*WORK TO COMPLETE:*
1. Rewrite the paragraph of the passage on Natty Rothschild and immigration control that begins "When, at Evans-Gordon’s instigation" as a short bulleted list that keeps its main facts.
2. According to the passage on Natty Rothschild and immigration control, are these statements true? Answer yes or no for each, quoting the words of the passage that decide it.
(a) Natty accepted Arnold White's arguments for legislation in 1891.
(b) Natty disowned Thomas Dewar, the Unionist candidate in St George's in the East.
(c) Natty agreed with the majority on the Royal Commission.
3. Continue the passage on Natty Rothschild and immigration control from the point where it ends.

*DOCUMENT SECTION:*
_ _ _ _
An alternative solution to the problems caused by immigration was, of course, to stop it. However, when the idea of restrictions on immigration surfaced for the first time in the 1880s, the Rothschilds and their circle were disconcerted. As N. S. Joseph, the architect of Rothschild Buildings put it, “The letters which spell exclusion are not very different from those which compose expulsion.” When the anti-immigration campaigner Arnold White wrote to Natty in 1891, his arguments for legislation were rejected (though not without a qualification): “I share with you the opinion that an influx of persons of foreign birth, likely to become a public charge by reason of physical incapacity or mental disease, is most undesirable and should be discharged. I have no reason to believe that such persons come here in number sufficient to justify legislation.” Nevertheless, by the turn of the century, a growing number of Conservative MPs were becoming convinced of the need for immigration controls and this put Natty—by now a staunch party man—in a difficult position. In the 1900 election, Natty was embarrassed when his agent in the East End endorsed two candidates (Sir William Eden Evans-Gordon in Stepney and David Hope Kyd in Whitechapel) who proved to be proponents of immigration control; and he felt obliged to disown the Unionist candidate in St George’s in the East, Thomas Dewar, after an intemperate election address was reported in the
Jewish Chronicle.
When, at Evans-Gordon’s instigation, the immigration question was referred to a Royal Commission, however, Natty made no secret of his opposition to “exclusion.” As a member of the Commission, of course, he was primarily concerned to question witnesses. But when a number of these (including Arnold White) specifically claimed that it was Rothschild charity which acted as a “magnet” for poor immigrants, he felt obliged to respond. Natty dissented from the majority on the Commission, whose report called for “undesirable” immigrants—including criminals, the mentally handicapped, people with contagious diseases and anyone “of notoriously bad character”—to be barred from entry or expelled. In his minority report, Natty argued forcibly that such legislation “would certainly affect deserving and hard-working men, whose impecunious position on their arrival would be no criterion of their incapacity to attain independence.” For him, the case of the “little Jew who was first educated at the Jews’ Free School” and who became Senior Wrangler in Cambridge in 1908 was the ideal: the young mathematician’s father had “fled from Odessa some years ago. I believe he used to preach in a small synagogue. He is now foreman in a small tailoring business where he receives high wages and teaches in one of the small Cheders. Such a boy,” he observed, “might have done benefit to Russia. I hope he will do well here.”
_ _ _ _
*DATA RECORDS:*
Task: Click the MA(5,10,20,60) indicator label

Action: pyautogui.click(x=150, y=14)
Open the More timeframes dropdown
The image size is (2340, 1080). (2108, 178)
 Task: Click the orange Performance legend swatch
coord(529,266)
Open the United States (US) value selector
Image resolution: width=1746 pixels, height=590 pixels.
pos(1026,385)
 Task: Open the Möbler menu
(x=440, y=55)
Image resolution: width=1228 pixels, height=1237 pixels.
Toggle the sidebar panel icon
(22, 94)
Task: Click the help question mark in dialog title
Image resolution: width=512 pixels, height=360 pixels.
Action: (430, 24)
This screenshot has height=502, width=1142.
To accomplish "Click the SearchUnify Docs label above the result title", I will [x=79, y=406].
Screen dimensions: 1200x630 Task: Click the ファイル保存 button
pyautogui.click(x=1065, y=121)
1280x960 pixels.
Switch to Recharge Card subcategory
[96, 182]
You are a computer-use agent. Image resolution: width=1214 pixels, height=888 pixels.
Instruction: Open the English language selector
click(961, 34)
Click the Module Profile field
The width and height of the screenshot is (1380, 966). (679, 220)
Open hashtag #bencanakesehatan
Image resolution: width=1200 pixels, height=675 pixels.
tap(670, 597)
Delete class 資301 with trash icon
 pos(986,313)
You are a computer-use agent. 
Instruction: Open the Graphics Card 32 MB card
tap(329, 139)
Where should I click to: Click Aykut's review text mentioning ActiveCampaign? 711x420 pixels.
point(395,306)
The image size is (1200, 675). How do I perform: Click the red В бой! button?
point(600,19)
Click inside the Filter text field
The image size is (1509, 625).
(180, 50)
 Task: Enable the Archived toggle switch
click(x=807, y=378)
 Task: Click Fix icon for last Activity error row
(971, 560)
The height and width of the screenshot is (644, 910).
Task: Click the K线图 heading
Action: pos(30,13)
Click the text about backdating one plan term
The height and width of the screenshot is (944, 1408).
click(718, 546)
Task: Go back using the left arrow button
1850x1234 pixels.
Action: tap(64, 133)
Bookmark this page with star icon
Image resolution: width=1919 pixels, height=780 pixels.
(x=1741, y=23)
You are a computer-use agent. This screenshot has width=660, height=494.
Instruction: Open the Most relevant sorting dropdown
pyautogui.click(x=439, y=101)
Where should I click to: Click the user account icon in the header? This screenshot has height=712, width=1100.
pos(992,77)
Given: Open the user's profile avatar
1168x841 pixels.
_ _ _ _
*LIST OF ANSWERS:*
1.
- At Evans-Gordon's instigation, the immigration question went to a Royal Commission. Natty sat on it and openly opposed "exclusion."
- Several witnesses, including Arnold White, claimed that Rothschild charity acted as a "magnet" for poor immigrants, and Natty felt obliged to respond.
- The majority report called for "undesirable" immigrants to be barred or expelled. This included criminals, the mentally handicapped, people with contagious diseases, and anyone "of notoriously bad character."
- Natty dissented in a minority report. He argued that such legislation would hurt deserving, hard-working men whose poverty on arrival did not show they could not become independent.
- His ideal case was a boy educated at the Jews' Free School who became Senior Wrangler in Cambridge in 1908. The boy's father had fled Odessa and once preached in a small synagogue. He now worked as a well-paid foreman in a tailoring business and taught in a Cheder. Natty said the boy might have benefited Russia and hoped he would do well here.

2.
(a) No: "his arguments for legislation were rejected"
(b) Yes: "he felt obliged to disown the Unionist candidate in St George’s in the East, Thomas Dewar"
(c) No: "Natty dissented from the majority on the Commission"

3.
His son Walter echoed this view. “Great Britain,” he argued, “should be the refuge for the oppressed and unjustly ill-treated people of other nations so long as they were decent and hard-working.” But Natty’s opposition to the bill introduced in 1904 and his support for a Liberal critic of the bill in the 1905 Mile End by-election could not prevent an act being passed later that year. This act established, he declared, “a loathsome system of police interference and espionage, of passports and arbitrary power.” Nevertheless, he opposed petitioning for its repeal—as other members of the Board of Deputies wished to do—on the ground that a renewed debate might lead to a tightening of the rules; instead he pinned his hopes on persuading governments to apply it leniently. If nothing else, the passage of the Aliens Act in 1905 gave the lie to Arnold White’s claim that “the Prime Minister and the Cabinet of England alter their policy ... at the frown of the Rothschilds.”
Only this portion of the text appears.